* WHAT IS REQUIRED
Your answer must be an exact transcription of every record.

* PROVIDED MATERIAL
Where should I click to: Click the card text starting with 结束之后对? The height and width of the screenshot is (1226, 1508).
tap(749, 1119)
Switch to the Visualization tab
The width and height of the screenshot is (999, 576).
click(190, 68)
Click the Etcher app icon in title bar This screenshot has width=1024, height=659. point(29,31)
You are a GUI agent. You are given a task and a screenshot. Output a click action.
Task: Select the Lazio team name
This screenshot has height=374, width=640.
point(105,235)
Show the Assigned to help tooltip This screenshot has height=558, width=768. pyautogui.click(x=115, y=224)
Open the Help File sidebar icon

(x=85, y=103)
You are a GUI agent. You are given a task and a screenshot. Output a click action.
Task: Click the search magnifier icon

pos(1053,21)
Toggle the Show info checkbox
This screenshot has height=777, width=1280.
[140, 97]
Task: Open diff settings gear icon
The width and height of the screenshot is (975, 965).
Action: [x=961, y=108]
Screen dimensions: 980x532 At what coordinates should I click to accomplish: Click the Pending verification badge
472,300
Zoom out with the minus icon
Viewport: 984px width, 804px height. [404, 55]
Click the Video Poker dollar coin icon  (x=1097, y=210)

* SOLUTION TO THIS TASK
Where should I click to: Click the card text starting with 结束之后对? The height and width of the screenshot is (1226, 1508).
tap(749, 1119)
Switch to the Visualization tab
The width and height of the screenshot is (999, 576).
click(190, 68)
Click the Etcher app icon in title bar This screenshot has width=1024, height=659. point(29,31)
You are a GUI agent. You are given a task and a screenshot. Output a click action.
Task: Select the Lazio team name
This screenshot has height=374, width=640.
point(105,235)
Show the Assigned to help tooltip This screenshot has height=558, width=768. pyautogui.click(x=115, y=224)
Open the Help File sidebar icon

(x=85, y=103)
You are a GUI agent. You are given a task and a screenshot. Output a click action.
Task: Click the search magnifier icon

pos(1053,21)
Toggle the Show info checkbox
This screenshot has height=777, width=1280.
[140, 97]
Task: Open diff settings gear icon
The width and height of the screenshot is (975, 965).
Action: [x=961, y=108]
Screen dimensions: 980x532 At what coordinates should I click to accomplish: Click the Pending verification badge
472,300
Zoom out with the minus icon
Viewport: 984px width, 804px height. [404, 55]
Click the Video Poker dollar coin icon  (x=1097, y=210)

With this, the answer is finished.